Le secteur a déjà beaucoup souffert de la crise du diesel et doit consentir des investissements très lourds dans les nouvelles technologies (véhicules électriques et connectés).

Première victime de la crise, Renault a été contraint de solliciter un prêt de 5 milliards d'euros garanti par l'Etat et s'apprête à annoncer des fermetures de sites. L'équipementier Novares, qui emploie 1.350 personnes en France, a été placé en redressement judiciaire.

Or, l'automobile représente 400.000 emplois industriels directs et 900.000 avec les services (concessionnaires, garages, auto-école, etc.). De 40.000 à 50.000 postes sont menacés, uniquement dans les services, et 30% des entreprises risquent la faillite, selon le Conseil national des professions de l'automobile (CNPA).

- Quelles mesures ?

Le ministre de l'Economie Bruno Le Maire a indiqué que le plan allait "relancer la demande", surtout celle "de véhicules propres, qui émettent le moins de CO2". Il faut "renouveler le parc automobile français" et "donner un vrai coup de pouce au véhicule électrique."

Le bonus écologique, prime à l'achat d'une voiture électrique qui est actuellement de 6.000 euros pour les particuliers, pourrait être augmenté.

Idem pour la prime à la conversion, subvention à l'achat d'une automobile récente en échange de la mise au rebut d'un vieux véhicule, qui profite aux ménages modestes. Ce dispositif aurait pour la filière l'intérêt de stimuler aussi l'achat de véhicules d'occasion et de motorisations thermiques récentes, qui constituent l'essentiel du marché.
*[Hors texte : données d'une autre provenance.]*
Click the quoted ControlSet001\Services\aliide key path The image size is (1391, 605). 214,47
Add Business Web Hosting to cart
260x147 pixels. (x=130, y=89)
Les concessionnaires croulent actuellement sous les stocks de véhicules (essentiellement essence et diesel) qui représentent 4 mois de vente et 10 milliards d'euros de trésorerie et qu'ils doivent écouler d'urgence.

Le plan comprendra aussi un soutien à l'offre. Il faut "soutenir les PME, leur permettre de se digitaliser, de se robotiser", a expliqué M. Le Maire.

- Des débats inévitables

Le renforcement de la prime à la conversion est un chiffon rouge pour les ONG environnementales. "Le gouvernement doit clairement écarter l'option d'une énième prime à la casse pour les véhicules thermiques, y compris les plus récents", ont prévenu Greenpeace, la Fondation Nicolas Hulot et le Réseau Action Climat, dans un communiqué commun. Ces organisations réclament aussi "un coup d'arrêt à la logique du tout-SUV", ces 4x4 urbains, plus lourds et plus énergivores, dont les ventes ont explosé ces dernières années, et veulent une remise en cause globale de la place de la voiture individuelle dans les déplacements.

L'efficacité économique des mesures nécessitera une coordination européenne. Renault écoule seulement 17% de ses volumes en France et PSA 24%. Leur marché est européen et mondial. Des aides françaises profiteront aussi aux constructeurs étrangers qui occupent près de la moitié du marché national.

Enfin, les plus grosses ventes françaises, les citadines Peugeot 208 et Renault Clio, ne sont plus fabriquées en France mais dans des pays à bas coûts. Le gouvernement réclame donc des engagements pour localiser en France les emplois liés aux véhicules électriques. "Il y a un engagement que doit prendre Renault: c'est d'être actionnaire de l'alliance pour les batteries électriques", a déclaré lundi M. Le Maire. Le projet est aujourd'hui porté par PSA (Peugeot, Citroën, Opel) et le spécialiste des batteries Saft, filiale de Total.

Après la crise financière de 2008-2009, les contreparties sur l'emploi exigées par l'Etat n'avaient pas empêché une vague massive de délocalisations. Pour éviter un nouvel échec, des mesures de renforcement de la compétitivité sont à l'étude pour septembre.